Let's not forget Viking Tactics either.  Kyle Lamb is good people.


----------



## Diamondback 2/2 (Apr 9, 2009)

82nd have you attended some of VTAC's training? What was his prices??


----------



## Tendercare Doc (Apr 13, 2009)

we must not forget gunsite in Arizona


----------



## FNULNU (Apr 16, 2009)

Gunsite has some good instructors.  Too bad it's in AZ though.


----------



## FNULNU (Apr 16, 2009)

Anyone been to any of the Trojan Securities courses?


----------



## parallel (Jun 17, 2009)

I am making progress on the 100 push up challenge. My doc thinks that I might be able to do pretty well during the Magpul Dynamics course if I don't go all kamikaze during the three days. I never would have thought that I would get my range of motion back, but it is happening, and more importantly... it is improving my shooting.:)

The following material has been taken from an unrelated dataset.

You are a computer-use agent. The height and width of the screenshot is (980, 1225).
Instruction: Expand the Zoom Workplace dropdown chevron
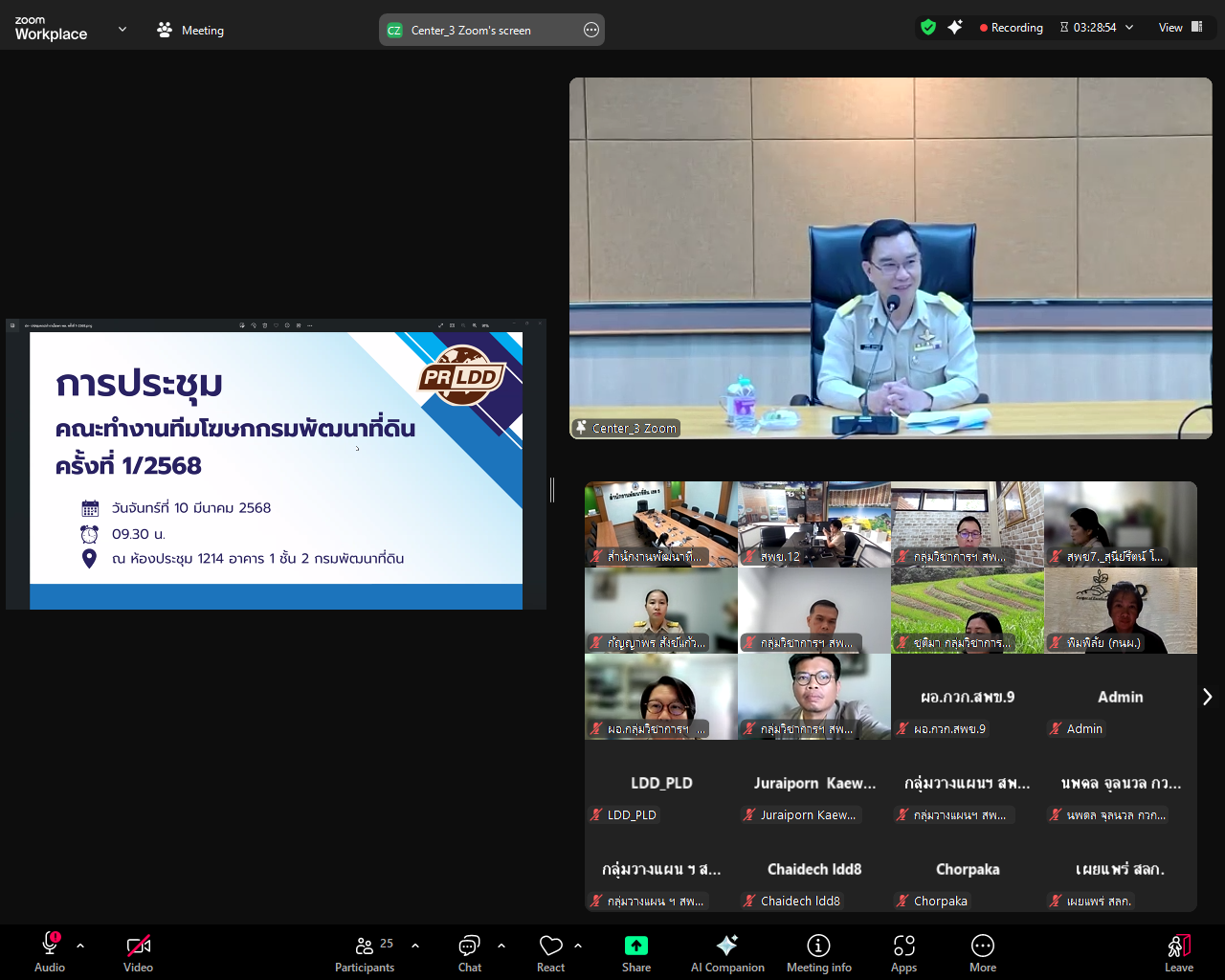click(122, 30)
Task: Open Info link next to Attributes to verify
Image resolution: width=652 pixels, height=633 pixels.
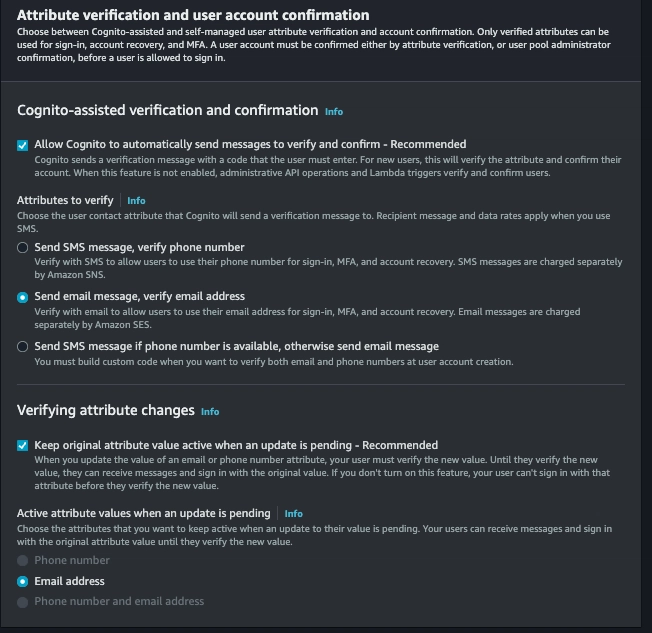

I can't wait to write up the review for this training course.


----------



## Diamondback 2/2 (Jun 17, 2009)

I can't wait to read it, I have seen some good stuff about Magpul Dynamics. ;)


----------



## Trooper (Jun 22, 2009)

Has anyone been through the courses offered by Vermont Tactical?


----------



## 104TN (Jul 12, 2009)

Places I’d like to train sooner or later:

Tier One Group
Midwest Training Group (Hackathorn, Langdon, and Bank Miller all do classes here)
Viking Tactics
Surefire Institute
Sig Sauer Academy
Any course by Larry Vickers or Hilton Yam


----------



## Ghostiger7 (Oct 1, 2009)

Frontsite in Vegas:cool:


----------



## parallel (Oct 14, 2009)

I am making final gear preparations for the Magpul Dynamics course. I am as ready as my broken body will allow me to be and I intend to find out EXACTLY what my true limitations are during this training. I will definitely post a review (from a broke dick's perspective).


----------



## parallel (Nov 6, 2009)

First day is in the books. I'm WAY too tired to write a review tonight (plus I have some gear swapping to do before I can hit the rack), but I will say that thus far I am VERY impressed,


----------



## parallel (Nov 8, 2009)

Second day in the books. I am pleasantly surprised at how well I'm moving and holding up during this fairly intensive course. It makes me want to lobby the doc to get back into doing all of those fun things that I used to do (like mountain biking). I had a carbine (one of mine) blow up in my face. I sustained only minor injuries, but the carbine is toast (it even split the bolt carrier). I will include that story in my review when I write it up. Off to bed.


----------



## Diamondback 2/2 (Oct 25, 2010)

Tiger Swan is shit hot, got the word from a buddy I trust. They teach using the same APRM doctrine my old unit stole from AMU and what we have always heard SFOD-D was using as well. Anyway, very sights & trigger focused and their Instructors are top notch, as per my bud.


----------